Apenas transcurría un año del estreno de Gladiator cuando Los Soprano, llegada su tercera temporada en 2001, introdujo al personaje de Ralph Cifaretto. Le interpretaba Joe Pantoliano aceptando con aplomo la responsabilidad de que, a cada entrega de la aclamada serie de David Chase, Tony se topara con un nuevo personaje que entorpeciera sus negocios de algún modo. Lo que distinguía a Ralphie entonces no era tanto que fuera alguien irritante y pendenciero, sino su obsesión por Gladiator. Ralphie había flipado lo más grande con la película de Ridley Scott. Se sabía los diálogos de memoria, y acostumbraba a recitarlos durante sus arrebatos violentos.

Salto a ocho años después. Guardiola quiere animar al Barça de cara a disputar la final de la Copa de Europa contra el Manchester United, así que minutos antes de saltar al césped le pone a los jugadores un vídeo editado de Gladiator. Para motivarlos. Para que la famosa frase “lo que hacemos en nuestra vida tiene su eco en la eternidad” resuene en su esfuerzo deportivo. Estas viñetas ilustran que, a la hora de atribuirle a Ridley Scott la autoría de un fenómeno cultural incontrolable —uno que surgió por accidente, sorprendiendo a unos artífices sobrepasados en su día por las circunstancias— es lícito hablar de Blade Runner, pero muy especialmente hablar de Gladiator.
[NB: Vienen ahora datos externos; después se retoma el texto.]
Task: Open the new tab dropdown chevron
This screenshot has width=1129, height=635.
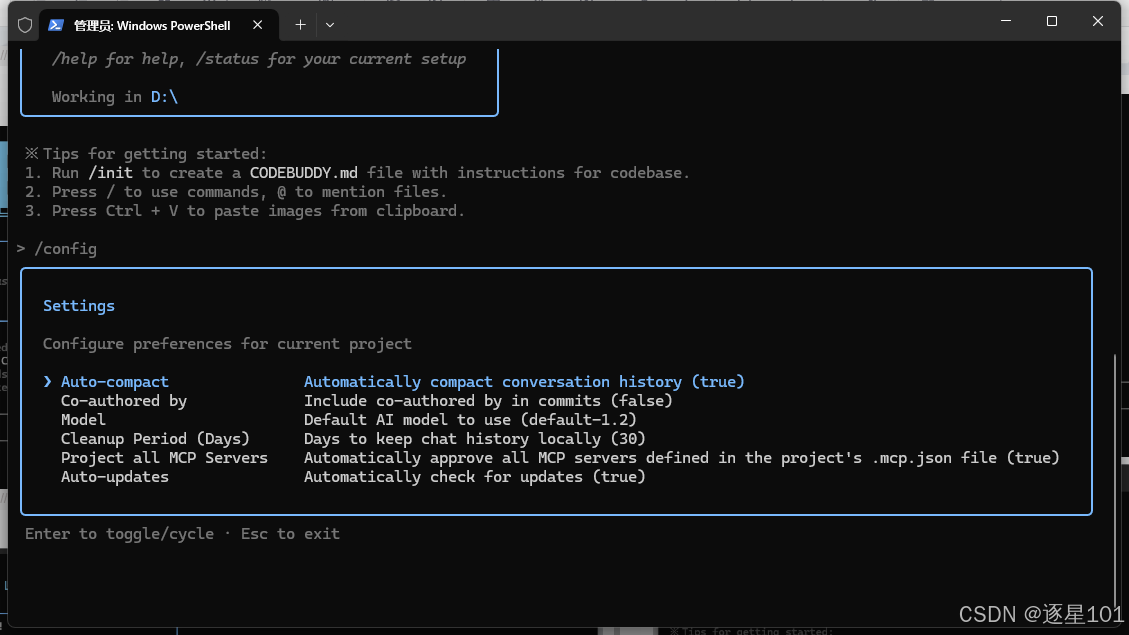Action: coord(329,24)
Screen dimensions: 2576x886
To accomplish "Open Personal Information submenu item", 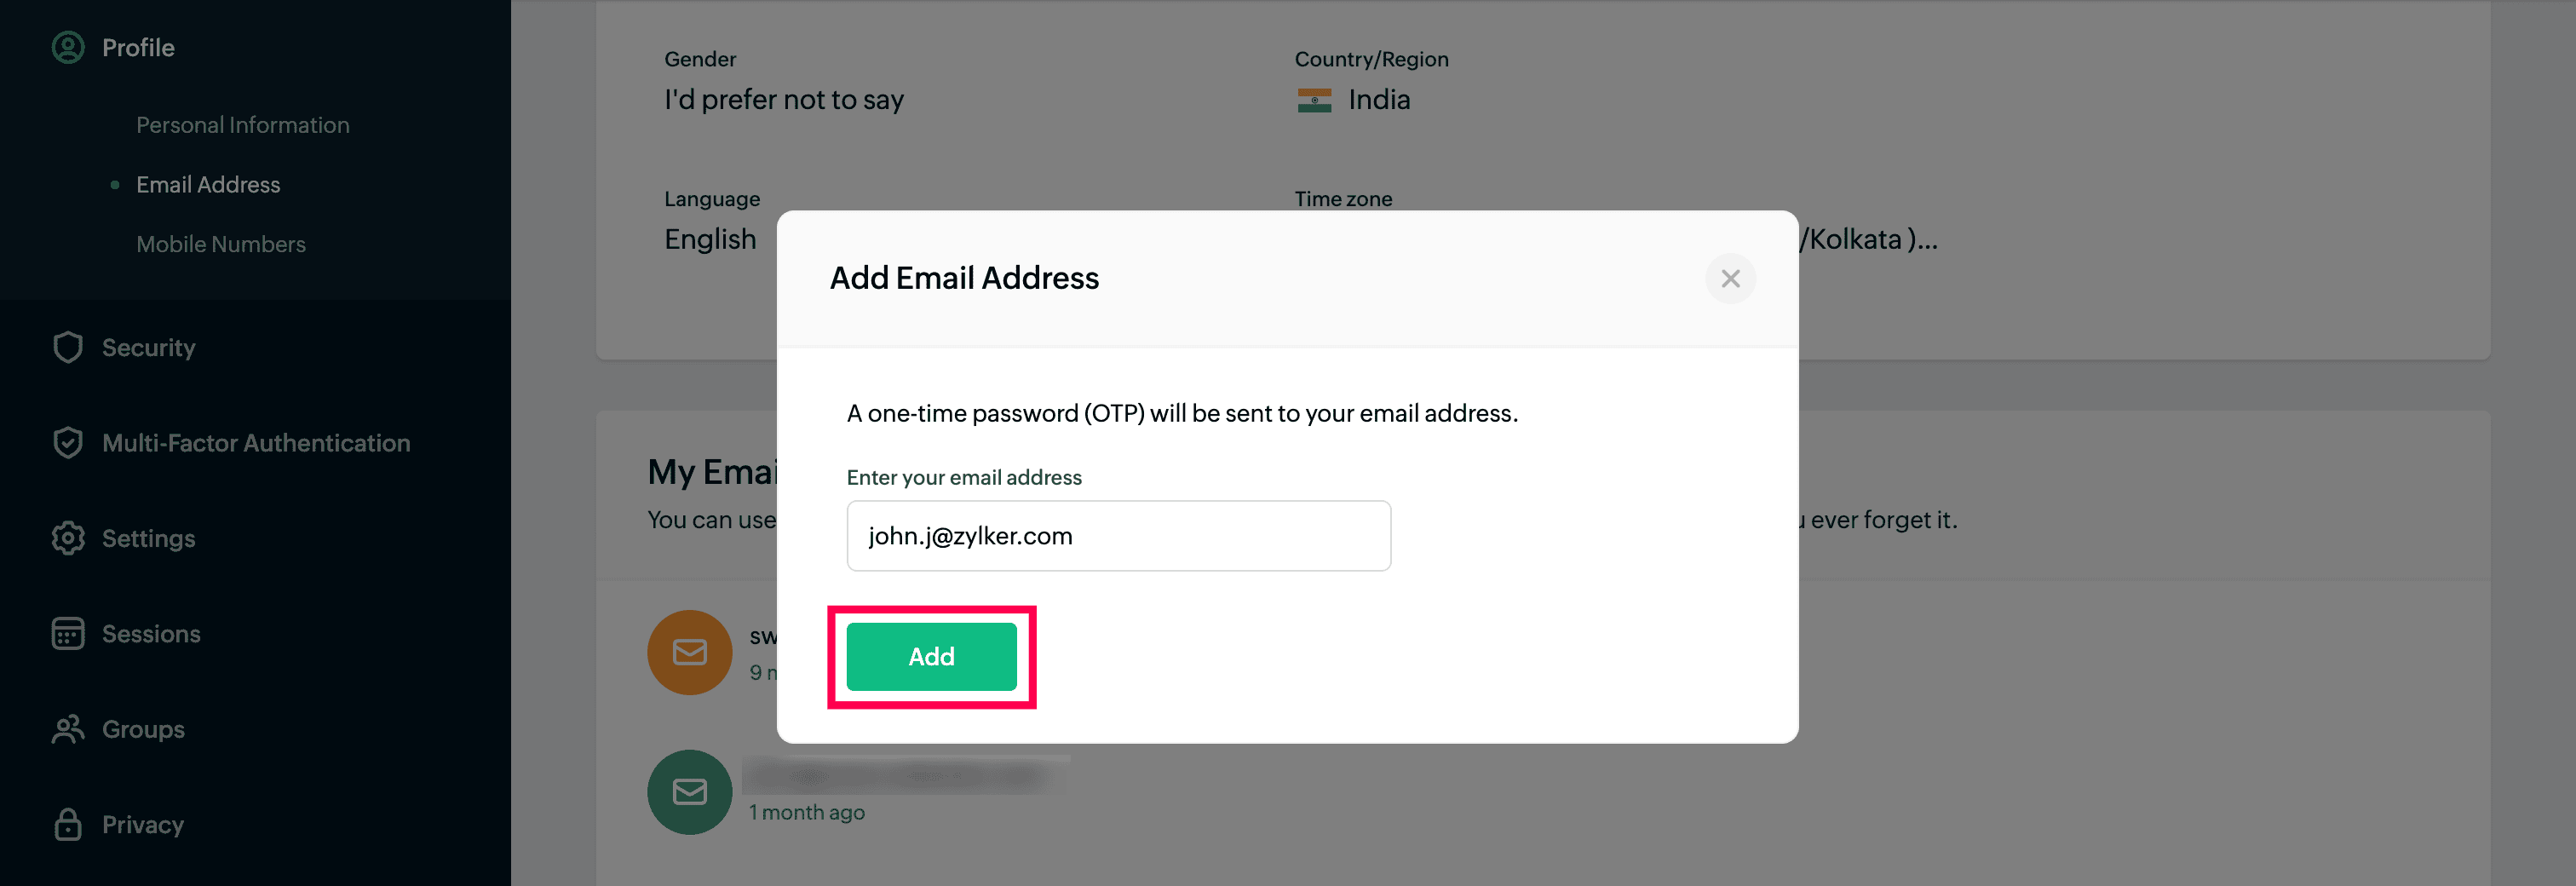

Como pasó en los 80 con Blade Runner, el rodaje de Gladiator fue un caos. El guion se escribió sobre la marcha, el final definitivo se les ocurrió mientras rodaban. Y aún así no solo se obró el milagro —un taquillazo monumental, varios Oscar de la Academia—, sino que además sirvió para enloquecer a una tropa de hombres vociferantes, flipados como Ralphie que adoraban Gladiator con una pasión solo comparable a la de otro hito del cine cuñao como Braveheart. Estos flipados quizá no se percataran del componente queer que otras personas celebraban de forma simultánea —la hipermasculinidad, invariablemente, siempre acaba teniendo este destino—, y es de suponer que estos flipados esperen ahora la secuela de Gladiator como una nueva Champions, o algo así.

En efecto Paramount ha desarrollado Gladiator II casi 25 años después de aquel triunfo. Ha mantenido la presencia de Scott, y ya solo en este gesto encontramos los primeros visos de que a Ralphie —si hubiera llegado vivo a la cuarta temporada de Los Soprano— esta secuela no le habría gustado tanto. Scott le cedió a Denis Villeneuve la responsabilidad de hacer Blade Runner 2049, pero sí ha querido encargarse de Gladiator II. Lo que implica que su peculiar personalidad y, sobre todo, la forma en que ha evolucionado su carrera en los últimos años, determinan fatalmente la película. Esta personalidad es desapegada, profesional de la forma menos espectacular del mundo.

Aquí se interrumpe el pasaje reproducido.